[Stored items]
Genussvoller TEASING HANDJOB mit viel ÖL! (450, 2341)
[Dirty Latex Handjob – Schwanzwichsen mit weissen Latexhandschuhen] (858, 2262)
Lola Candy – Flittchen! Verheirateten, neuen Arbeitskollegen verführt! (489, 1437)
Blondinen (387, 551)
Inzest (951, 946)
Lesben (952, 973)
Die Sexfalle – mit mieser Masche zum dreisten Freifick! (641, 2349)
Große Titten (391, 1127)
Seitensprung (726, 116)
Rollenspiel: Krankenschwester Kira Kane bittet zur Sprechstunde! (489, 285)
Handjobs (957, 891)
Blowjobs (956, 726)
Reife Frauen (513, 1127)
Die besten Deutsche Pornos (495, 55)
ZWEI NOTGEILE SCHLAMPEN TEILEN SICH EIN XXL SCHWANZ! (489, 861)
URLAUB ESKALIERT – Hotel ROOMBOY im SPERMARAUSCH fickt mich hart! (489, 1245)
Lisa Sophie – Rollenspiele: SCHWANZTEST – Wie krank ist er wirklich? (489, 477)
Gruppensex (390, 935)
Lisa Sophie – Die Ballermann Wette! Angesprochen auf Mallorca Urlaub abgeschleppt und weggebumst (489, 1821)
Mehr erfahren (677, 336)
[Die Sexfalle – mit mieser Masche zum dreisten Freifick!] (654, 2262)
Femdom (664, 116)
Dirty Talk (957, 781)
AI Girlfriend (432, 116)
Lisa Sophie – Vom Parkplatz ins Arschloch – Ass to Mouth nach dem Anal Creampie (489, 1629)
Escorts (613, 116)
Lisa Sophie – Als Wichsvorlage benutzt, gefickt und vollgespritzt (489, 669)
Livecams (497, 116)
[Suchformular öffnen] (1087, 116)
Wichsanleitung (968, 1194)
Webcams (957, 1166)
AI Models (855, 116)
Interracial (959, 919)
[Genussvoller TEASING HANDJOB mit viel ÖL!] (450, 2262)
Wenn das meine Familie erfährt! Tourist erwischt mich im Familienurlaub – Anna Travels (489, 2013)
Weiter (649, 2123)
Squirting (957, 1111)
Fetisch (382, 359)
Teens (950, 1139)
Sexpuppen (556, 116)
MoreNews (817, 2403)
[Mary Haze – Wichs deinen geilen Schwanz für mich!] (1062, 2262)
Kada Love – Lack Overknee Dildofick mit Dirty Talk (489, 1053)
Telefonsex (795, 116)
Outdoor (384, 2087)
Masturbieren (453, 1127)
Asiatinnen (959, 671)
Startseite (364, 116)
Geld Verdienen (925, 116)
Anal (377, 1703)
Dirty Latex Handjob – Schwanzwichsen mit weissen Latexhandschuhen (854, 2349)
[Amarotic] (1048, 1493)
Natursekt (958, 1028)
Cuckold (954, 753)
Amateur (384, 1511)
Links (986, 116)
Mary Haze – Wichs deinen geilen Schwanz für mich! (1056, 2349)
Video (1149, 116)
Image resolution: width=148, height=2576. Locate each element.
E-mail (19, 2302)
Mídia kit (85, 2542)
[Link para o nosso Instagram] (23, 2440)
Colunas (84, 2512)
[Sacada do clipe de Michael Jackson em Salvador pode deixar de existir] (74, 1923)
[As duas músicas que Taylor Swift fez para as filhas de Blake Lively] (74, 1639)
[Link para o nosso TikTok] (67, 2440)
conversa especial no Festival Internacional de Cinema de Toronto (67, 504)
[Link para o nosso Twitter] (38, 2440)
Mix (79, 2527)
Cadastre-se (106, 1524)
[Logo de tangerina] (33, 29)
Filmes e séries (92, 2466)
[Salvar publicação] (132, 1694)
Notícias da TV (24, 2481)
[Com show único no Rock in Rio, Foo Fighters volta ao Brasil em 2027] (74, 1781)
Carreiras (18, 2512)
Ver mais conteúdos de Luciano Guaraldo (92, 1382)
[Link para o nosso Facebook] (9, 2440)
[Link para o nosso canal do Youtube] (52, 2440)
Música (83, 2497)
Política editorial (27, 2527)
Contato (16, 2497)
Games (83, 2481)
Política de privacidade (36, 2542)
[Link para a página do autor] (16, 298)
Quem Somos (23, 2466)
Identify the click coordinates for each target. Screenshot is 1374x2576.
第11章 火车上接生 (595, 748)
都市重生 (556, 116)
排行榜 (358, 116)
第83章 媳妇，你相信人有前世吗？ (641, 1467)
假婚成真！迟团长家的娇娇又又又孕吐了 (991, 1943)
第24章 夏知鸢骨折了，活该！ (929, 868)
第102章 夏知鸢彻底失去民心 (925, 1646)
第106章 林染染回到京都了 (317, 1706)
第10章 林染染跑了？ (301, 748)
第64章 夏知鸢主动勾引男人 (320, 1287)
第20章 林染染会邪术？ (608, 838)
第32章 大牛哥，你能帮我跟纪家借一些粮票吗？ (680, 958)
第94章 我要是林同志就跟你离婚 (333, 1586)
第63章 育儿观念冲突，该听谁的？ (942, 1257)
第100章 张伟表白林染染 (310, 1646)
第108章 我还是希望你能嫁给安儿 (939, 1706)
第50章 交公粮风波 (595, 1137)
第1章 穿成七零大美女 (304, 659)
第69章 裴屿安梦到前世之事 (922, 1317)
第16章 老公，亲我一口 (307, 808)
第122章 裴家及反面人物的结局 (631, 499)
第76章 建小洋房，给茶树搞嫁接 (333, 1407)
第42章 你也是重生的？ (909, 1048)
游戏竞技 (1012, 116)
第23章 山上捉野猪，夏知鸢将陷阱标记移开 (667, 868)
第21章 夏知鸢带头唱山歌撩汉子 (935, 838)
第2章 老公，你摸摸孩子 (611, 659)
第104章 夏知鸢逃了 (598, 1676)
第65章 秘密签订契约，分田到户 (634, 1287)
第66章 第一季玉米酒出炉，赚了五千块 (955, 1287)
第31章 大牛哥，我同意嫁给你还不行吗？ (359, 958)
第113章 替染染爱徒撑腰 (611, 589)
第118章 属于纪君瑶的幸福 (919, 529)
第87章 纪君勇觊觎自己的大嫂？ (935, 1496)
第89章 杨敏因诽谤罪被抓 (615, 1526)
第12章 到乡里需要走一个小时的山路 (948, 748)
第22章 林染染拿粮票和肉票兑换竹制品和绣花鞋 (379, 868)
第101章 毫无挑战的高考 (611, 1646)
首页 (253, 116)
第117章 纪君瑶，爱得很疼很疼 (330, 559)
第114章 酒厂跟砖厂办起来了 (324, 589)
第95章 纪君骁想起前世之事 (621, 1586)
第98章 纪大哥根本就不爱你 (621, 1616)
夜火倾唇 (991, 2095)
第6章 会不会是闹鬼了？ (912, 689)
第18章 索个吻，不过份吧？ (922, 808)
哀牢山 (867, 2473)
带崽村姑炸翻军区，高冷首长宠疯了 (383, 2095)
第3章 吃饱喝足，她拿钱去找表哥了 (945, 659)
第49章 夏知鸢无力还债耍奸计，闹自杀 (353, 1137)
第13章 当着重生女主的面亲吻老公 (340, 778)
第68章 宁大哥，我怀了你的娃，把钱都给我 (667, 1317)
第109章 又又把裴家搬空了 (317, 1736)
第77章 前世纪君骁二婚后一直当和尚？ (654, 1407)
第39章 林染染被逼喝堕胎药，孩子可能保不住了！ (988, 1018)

What is needed. A word-for-word copy of the entries, from the first line through the line containing "Die besten Deutsche Pornos (495, 55)", is the whole answer.

Written solution.
Genussvoller TEASING HANDJOB mit viel ÖL! (450, 2341)
[Dirty Latex Handjob – Schwanzwichsen mit weissen Latexhandschuhen] (858, 2262)
Lola Candy – Flittchen! Verheirateten, neuen Arbeitskollegen verführt! (489, 1437)
Blondinen (387, 551)
Inzest (951, 946)
Lesben (952, 973)
Die Sexfalle – mit mieser Masche zum dreisten Freifick! (641, 2349)
Große Titten (391, 1127)
Seitensprung (726, 116)
Rollenspiel: Krankenschwester Kira Kane bittet zur Sprechstunde! (489, 285)
Handjobs (957, 891)
Blowjobs (956, 726)
Reife Frauen (513, 1127)
Die besten Deutsche Pornos (495, 55)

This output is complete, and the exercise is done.